EXERCISE DIRECTIONS: Work out how many lines of the data below hold the string "will". Answer with that number alone.

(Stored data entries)
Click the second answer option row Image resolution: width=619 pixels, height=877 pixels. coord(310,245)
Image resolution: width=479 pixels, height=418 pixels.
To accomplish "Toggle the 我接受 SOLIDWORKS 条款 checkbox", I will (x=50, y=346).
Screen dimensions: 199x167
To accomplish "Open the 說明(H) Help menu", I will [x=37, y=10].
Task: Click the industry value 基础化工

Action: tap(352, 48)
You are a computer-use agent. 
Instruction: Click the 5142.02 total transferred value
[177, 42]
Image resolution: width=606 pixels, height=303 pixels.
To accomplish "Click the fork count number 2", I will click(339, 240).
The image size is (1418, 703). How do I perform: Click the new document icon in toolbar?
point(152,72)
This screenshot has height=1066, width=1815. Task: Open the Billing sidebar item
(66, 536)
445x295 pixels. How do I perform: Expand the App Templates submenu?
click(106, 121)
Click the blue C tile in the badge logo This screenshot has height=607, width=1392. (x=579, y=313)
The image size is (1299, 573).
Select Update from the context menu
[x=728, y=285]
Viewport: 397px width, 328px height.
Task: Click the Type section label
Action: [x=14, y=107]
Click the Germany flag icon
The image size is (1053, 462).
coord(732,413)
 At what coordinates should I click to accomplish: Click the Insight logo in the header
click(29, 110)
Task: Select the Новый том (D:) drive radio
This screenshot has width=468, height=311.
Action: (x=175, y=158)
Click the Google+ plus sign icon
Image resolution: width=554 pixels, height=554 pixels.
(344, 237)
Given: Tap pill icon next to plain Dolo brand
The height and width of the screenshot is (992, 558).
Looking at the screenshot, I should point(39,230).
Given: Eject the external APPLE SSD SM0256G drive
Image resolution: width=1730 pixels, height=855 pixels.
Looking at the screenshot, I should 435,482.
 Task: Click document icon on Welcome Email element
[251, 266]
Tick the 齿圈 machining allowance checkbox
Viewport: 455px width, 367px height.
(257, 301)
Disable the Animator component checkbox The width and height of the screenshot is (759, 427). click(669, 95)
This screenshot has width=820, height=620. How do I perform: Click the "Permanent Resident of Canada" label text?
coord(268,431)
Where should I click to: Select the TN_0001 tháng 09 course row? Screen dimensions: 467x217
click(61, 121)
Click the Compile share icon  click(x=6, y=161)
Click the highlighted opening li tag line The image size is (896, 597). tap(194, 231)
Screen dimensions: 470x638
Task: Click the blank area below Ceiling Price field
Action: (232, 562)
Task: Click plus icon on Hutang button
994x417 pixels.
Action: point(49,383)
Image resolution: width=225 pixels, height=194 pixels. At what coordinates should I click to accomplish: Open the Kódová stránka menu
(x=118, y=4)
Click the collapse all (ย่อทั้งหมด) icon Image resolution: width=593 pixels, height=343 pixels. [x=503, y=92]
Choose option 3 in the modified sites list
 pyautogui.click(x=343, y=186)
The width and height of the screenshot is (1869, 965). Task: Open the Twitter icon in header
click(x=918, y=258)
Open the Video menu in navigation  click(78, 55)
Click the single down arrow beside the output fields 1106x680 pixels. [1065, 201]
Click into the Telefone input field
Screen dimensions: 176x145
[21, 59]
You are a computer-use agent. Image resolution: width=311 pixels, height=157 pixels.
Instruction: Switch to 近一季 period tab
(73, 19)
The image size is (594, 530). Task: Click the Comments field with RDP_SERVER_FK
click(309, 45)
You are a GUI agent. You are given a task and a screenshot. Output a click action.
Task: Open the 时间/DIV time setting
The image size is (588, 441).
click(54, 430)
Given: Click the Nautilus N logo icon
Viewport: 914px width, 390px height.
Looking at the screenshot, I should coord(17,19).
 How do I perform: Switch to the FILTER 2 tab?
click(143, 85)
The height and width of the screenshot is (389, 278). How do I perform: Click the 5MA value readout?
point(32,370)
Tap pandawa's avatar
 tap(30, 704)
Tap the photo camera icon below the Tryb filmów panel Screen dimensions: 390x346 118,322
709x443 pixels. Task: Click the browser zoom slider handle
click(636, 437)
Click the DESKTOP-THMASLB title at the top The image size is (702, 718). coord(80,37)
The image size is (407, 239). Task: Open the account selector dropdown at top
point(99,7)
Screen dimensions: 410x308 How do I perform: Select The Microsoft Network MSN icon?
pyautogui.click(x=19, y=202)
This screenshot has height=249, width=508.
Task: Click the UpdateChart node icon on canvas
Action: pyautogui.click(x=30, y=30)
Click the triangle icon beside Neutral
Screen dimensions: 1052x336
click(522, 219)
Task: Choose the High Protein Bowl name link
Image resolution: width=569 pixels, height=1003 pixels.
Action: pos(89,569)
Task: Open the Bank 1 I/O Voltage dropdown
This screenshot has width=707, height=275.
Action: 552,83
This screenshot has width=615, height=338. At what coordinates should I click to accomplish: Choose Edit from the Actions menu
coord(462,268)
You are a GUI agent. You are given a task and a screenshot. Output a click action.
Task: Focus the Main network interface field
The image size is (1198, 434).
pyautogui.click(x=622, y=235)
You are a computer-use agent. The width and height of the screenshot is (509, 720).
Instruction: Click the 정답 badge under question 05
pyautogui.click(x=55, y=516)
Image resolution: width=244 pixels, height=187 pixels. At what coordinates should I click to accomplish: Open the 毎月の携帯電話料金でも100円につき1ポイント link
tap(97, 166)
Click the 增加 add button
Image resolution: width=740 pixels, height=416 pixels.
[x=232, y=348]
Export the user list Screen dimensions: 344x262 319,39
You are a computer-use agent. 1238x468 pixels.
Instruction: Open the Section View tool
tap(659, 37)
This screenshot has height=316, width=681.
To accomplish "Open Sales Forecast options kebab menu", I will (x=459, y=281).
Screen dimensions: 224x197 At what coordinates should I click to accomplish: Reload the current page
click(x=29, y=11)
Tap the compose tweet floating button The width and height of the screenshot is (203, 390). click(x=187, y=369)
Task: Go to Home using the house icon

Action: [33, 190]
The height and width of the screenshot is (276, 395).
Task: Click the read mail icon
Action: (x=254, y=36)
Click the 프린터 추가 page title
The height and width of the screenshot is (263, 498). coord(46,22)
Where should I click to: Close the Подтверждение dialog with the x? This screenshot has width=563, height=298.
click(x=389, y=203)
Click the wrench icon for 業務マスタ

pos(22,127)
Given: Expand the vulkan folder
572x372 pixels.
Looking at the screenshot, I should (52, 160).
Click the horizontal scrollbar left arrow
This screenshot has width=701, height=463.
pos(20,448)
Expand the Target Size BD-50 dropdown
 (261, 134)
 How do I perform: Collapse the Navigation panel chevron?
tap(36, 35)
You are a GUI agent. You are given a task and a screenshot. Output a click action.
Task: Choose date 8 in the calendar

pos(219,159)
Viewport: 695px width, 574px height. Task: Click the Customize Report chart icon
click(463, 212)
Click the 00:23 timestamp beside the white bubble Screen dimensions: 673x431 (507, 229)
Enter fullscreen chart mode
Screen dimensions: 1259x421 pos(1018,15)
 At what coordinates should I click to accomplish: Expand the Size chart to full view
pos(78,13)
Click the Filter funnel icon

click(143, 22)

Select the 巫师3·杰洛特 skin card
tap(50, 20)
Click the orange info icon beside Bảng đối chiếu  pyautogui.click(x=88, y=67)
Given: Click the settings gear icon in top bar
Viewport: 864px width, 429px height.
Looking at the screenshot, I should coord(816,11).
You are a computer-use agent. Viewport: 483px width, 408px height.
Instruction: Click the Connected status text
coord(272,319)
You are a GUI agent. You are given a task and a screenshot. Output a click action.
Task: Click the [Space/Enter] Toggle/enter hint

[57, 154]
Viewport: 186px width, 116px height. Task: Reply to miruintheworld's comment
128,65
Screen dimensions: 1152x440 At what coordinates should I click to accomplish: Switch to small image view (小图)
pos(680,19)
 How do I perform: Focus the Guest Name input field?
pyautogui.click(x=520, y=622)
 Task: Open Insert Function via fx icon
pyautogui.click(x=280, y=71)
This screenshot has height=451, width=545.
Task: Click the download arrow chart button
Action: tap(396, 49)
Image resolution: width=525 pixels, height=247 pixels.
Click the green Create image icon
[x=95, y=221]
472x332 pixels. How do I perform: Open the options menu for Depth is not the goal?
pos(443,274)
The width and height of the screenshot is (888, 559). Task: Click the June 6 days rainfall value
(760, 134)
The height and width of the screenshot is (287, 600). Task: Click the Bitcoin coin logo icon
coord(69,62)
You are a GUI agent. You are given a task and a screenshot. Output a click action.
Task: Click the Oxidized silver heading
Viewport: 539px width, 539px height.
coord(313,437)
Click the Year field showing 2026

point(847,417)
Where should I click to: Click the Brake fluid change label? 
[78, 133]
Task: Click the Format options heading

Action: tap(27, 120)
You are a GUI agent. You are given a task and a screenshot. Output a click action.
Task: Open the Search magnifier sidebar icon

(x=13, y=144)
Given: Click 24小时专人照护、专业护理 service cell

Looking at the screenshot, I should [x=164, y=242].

WORKED SOLUTION: 4